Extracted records
○ ○ ○
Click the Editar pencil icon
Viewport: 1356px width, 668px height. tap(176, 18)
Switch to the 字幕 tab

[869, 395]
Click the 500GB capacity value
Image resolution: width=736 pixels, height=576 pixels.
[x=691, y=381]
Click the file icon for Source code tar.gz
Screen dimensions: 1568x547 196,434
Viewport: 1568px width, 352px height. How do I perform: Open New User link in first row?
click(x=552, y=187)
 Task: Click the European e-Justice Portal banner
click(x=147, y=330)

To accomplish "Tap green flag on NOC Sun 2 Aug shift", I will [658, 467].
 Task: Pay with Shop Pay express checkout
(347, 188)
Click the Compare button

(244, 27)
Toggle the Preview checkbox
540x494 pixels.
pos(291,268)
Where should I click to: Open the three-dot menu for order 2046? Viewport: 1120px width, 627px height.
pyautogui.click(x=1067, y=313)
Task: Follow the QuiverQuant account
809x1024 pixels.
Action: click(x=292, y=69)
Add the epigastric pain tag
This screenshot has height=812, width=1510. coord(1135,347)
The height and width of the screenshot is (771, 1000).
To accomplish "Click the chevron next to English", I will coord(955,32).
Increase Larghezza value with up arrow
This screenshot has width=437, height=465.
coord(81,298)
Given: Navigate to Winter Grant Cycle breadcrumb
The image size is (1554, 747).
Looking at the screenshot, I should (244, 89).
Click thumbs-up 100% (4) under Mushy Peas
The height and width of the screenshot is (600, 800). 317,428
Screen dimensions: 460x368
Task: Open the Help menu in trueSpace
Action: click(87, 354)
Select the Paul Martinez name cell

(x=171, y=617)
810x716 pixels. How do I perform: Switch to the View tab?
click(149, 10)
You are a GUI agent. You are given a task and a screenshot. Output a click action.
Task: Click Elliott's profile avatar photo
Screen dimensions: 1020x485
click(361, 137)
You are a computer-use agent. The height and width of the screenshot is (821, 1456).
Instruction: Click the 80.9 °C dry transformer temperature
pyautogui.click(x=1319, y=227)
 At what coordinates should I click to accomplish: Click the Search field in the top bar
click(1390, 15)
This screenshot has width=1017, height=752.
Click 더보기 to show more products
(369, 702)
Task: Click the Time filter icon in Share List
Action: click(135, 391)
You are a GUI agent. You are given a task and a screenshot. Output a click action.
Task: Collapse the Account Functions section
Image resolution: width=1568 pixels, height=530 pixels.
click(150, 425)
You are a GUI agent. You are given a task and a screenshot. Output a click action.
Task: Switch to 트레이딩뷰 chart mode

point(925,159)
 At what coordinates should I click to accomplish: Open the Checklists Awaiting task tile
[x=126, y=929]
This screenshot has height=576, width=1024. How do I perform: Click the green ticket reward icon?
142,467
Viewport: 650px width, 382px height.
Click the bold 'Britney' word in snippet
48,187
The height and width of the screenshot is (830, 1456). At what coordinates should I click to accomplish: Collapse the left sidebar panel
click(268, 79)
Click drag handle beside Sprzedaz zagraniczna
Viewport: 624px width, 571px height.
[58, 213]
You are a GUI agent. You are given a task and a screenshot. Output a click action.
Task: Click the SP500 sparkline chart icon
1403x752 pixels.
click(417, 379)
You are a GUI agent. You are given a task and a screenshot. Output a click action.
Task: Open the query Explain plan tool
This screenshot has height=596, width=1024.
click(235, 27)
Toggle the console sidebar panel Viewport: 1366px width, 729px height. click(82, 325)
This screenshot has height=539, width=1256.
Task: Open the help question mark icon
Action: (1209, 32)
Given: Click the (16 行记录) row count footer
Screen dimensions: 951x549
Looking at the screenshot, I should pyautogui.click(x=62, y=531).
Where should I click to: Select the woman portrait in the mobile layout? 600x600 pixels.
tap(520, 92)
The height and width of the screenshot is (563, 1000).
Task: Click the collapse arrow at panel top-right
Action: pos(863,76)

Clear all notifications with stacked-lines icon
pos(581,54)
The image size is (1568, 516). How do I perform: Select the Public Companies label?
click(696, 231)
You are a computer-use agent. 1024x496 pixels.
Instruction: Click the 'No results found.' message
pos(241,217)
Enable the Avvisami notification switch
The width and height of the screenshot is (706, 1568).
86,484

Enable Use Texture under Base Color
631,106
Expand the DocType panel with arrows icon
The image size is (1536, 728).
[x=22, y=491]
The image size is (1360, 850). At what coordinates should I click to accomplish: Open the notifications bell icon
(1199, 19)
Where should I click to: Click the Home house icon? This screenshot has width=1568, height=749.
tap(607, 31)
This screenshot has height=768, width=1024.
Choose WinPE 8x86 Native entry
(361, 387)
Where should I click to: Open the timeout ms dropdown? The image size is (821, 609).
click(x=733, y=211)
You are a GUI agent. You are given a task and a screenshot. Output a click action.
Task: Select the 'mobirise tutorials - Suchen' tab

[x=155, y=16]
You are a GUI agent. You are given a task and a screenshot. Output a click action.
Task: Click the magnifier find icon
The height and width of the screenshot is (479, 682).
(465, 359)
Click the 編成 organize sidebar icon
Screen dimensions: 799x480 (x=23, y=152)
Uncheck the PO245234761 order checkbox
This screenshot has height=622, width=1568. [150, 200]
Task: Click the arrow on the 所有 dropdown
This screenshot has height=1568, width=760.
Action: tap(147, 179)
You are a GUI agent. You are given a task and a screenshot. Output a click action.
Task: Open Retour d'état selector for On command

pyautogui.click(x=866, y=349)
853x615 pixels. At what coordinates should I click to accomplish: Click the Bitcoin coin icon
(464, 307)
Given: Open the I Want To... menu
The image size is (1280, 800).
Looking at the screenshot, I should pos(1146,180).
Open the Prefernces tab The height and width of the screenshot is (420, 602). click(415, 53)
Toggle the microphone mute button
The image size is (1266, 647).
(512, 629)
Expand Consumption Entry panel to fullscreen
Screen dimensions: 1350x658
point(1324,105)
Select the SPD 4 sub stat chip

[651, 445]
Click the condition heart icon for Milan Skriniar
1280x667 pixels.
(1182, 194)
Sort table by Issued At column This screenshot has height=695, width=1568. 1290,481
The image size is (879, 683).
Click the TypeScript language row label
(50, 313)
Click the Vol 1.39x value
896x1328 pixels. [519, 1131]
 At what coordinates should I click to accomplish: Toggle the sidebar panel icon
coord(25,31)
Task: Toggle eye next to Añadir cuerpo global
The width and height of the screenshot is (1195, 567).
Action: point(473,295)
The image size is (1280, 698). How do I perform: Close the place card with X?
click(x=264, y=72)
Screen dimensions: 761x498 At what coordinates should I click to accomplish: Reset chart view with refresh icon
○ ○ ○
All of the records should be transcribed exactly, with nothing left out.

Click the Editar pencil icon
Viewport: 1356px width, 668px height. tap(176, 18)
Switch to the 字幕 tab

[869, 395]
Click the 500GB capacity value
Image resolution: width=736 pixels, height=576 pixels.
[x=691, y=381]
Click the file icon for Source code tar.gz
Screen dimensions: 1568x547 196,434
Viewport: 1568px width, 352px height. How do I perform: Open New User link in first row?
click(x=552, y=187)
 Task: Click the European e-Justice Portal banner
click(x=147, y=330)

To accomplish "Tap green flag on NOC Sun 2 Aug shift", I will [658, 467].
 Task: Pay with Shop Pay express checkout
(347, 188)
Click the Compare button

(244, 27)
Toggle the Preview checkbox
540x494 pixels.
pos(291,268)
Where should I click to: Open the three-dot menu for order 2046? Viewport: 1120px width, 627px height.
pyautogui.click(x=1067, y=313)
Task: Follow the QuiverQuant account
809x1024 pixels.
Action: click(x=292, y=69)
Add the epigastric pain tag
This screenshot has height=812, width=1510. coord(1135,347)
The height and width of the screenshot is (771, 1000).
To accomplish "Click the chevron next to English", I will coord(955,32).
Increase Larghezza value with up arrow
This screenshot has width=437, height=465.
coord(81,298)
Given: Navigate to Winter Grant Cycle breadcrumb
The image size is (1554, 747).
Looking at the screenshot, I should (244, 89).
Click thumbs-up 100% (4) under Mushy Peas
The height and width of the screenshot is (600, 800). 317,428
Screen dimensions: 460x368
Task: Open the Help menu in trueSpace
Action: click(87, 354)
Select the Paul Martinez name cell

(x=171, y=617)
810x716 pixels. How do I perform: Switch to the View tab?
click(149, 10)
You are a GUI agent. You are given a task and a screenshot. Output a click action.
Task: Click Elliott's profile avatar photo
Screen dimensions: 1020x485
click(361, 137)
You are a computer-use agent. The height and width of the screenshot is (821, 1456).
Instruction: Click the 80.9 °C dry transformer temperature
pyautogui.click(x=1319, y=227)
 At what coordinates should I click to accomplish: Click the Search field in the top bar
click(1390, 15)
This screenshot has width=1017, height=752.
Click 더보기 to show more products
(369, 702)
Task: Click the Time filter icon in Share List
Action: click(135, 391)
You are a GUI agent. You are given a task and a screenshot. Output a click action.
Task: Collapse the Account Functions section
Image resolution: width=1568 pixels, height=530 pixels.
click(150, 425)
You are a GUI agent. You are given a task and a screenshot. Output a click action.
Task: Switch to 트레이딩뷰 chart mode

point(925,159)
 At what coordinates should I click to accomplish: Open the Checklists Awaiting task tile
[x=126, y=929]
This screenshot has height=576, width=1024. How do I perform: Click the green ticket reward icon?
142,467
Viewport: 650px width, 382px height.
Click the bold 'Britney' word in snippet
48,187
The height and width of the screenshot is (830, 1456). At what coordinates should I click to accomplish: Collapse the left sidebar panel
click(268, 79)
Click drag handle beside Sprzedaz zagraniczna
Viewport: 624px width, 571px height.
[58, 213]
You are a GUI agent. You are given a task and a screenshot. Output a click action.
Task: Click the SP500 sparkline chart icon
1403x752 pixels.
click(417, 379)
You are a GUI agent. You are given a task and a screenshot. Output a click action.
Task: Open the query Explain plan tool
This screenshot has height=596, width=1024.
click(235, 27)
Toggle the console sidebar panel Viewport: 1366px width, 729px height. click(82, 325)
This screenshot has height=539, width=1256.
Task: Open the help question mark icon
Action: (1209, 32)
Given: Click the (16 行记录) row count footer
Screen dimensions: 951x549
Looking at the screenshot, I should pyautogui.click(x=62, y=531).
Where should I click to: Select the woman portrait in the mobile layout? 600x600 pixels.
tap(520, 92)
The height and width of the screenshot is (563, 1000).
Task: Click the collapse arrow at panel top-right
Action: pos(863,76)

Clear all notifications with stacked-lines icon
pos(581,54)
The image size is (1568, 516). How do I perform: Select the Public Companies label?
click(696, 231)
You are a computer-use agent. 1024x496 pixels.
Instruction: Click the 'No results found.' message
pos(241,217)
Enable the Avvisami notification switch
The width and height of the screenshot is (706, 1568).
86,484

Enable Use Texture under Base Color
631,106
Expand the DocType panel with arrows icon
The image size is (1536, 728).
[x=22, y=491]
The image size is (1360, 850). At what coordinates should I click to accomplish: Open the notifications bell icon
(1199, 19)
Where should I click to: Click the Home house icon? This screenshot has width=1568, height=749.
tap(607, 31)
This screenshot has height=768, width=1024.
Choose WinPE 8x86 Native entry
(361, 387)
Where should I click to: Open the timeout ms dropdown? The image size is (821, 609).
click(x=733, y=211)
You are a GUI agent. You are given a task and a screenshot. Output a click action.
Task: Select the 'mobirise tutorials - Suchen' tab

[x=155, y=16]
You are a GUI agent. You are given a task and a screenshot. Output a click action.
Task: Click the magnifier find icon
The height and width of the screenshot is (479, 682).
(465, 359)
Click the 編成 organize sidebar icon
Screen dimensions: 799x480 (x=23, y=152)
Uncheck the PO245234761 order checkbox
This screenshot has height=622, width=1568. [150, 200]
Task: Click the arrow on the 所有 dropdown
This screenshot has height=1568, width=760.
Action: tap(147, 179)
You are a GUI agent. You are given a task and a screenshot. Output a click action.
Task: Open Retour d'état selector for On command

pyautogui.click(x=866, y=349)
853x615 pixels. At what coordinates should I click to accomplish: Click the Bitcoin coin icon
(464, 307)
Given: Open the I Want To... menu
The image size is (1280, 800).
Looking at the screenshot, I should pos(1146,180).
Open the Prefernces tab The height and width of the screenshot is (420, 602). click(415, 53)
Toggle the microphone mute button
The image size is (1266, 647).
(512, 629)
Expand Consumption Entry panel to fullscreen
Screen dimensions: 1350x658
point(1324,105)
Select the SPD 4 sub stat chip

[651, 445]
Click the condition heart icon for Milan Skriniar
1280x667 pixels.
(1182, 194)
Sort table by Issued At column This screenshot has height=695, width=1568. 1290,481
The image size is (879, 683).
Click the TypeScript language row label
(50, 313)
Click the Vol 1.39x value
896x1328 pixels. [519, 1131]
 At what coordinates should I click to accomplish: Toggle the sidebar panel icon
coord(25,31)
Task: Toggle eye next to Añadir cuerpo global
The width and height of the screenshot is (1195, 567).
Action: point(473,295)
The image size is (1280, 698). How do I perform: Close the place card with X?
click(x=264, y=72)
Screen dimensions: 761x498 At what coordinates should I click to accomplish: Reset chart view with refresh icon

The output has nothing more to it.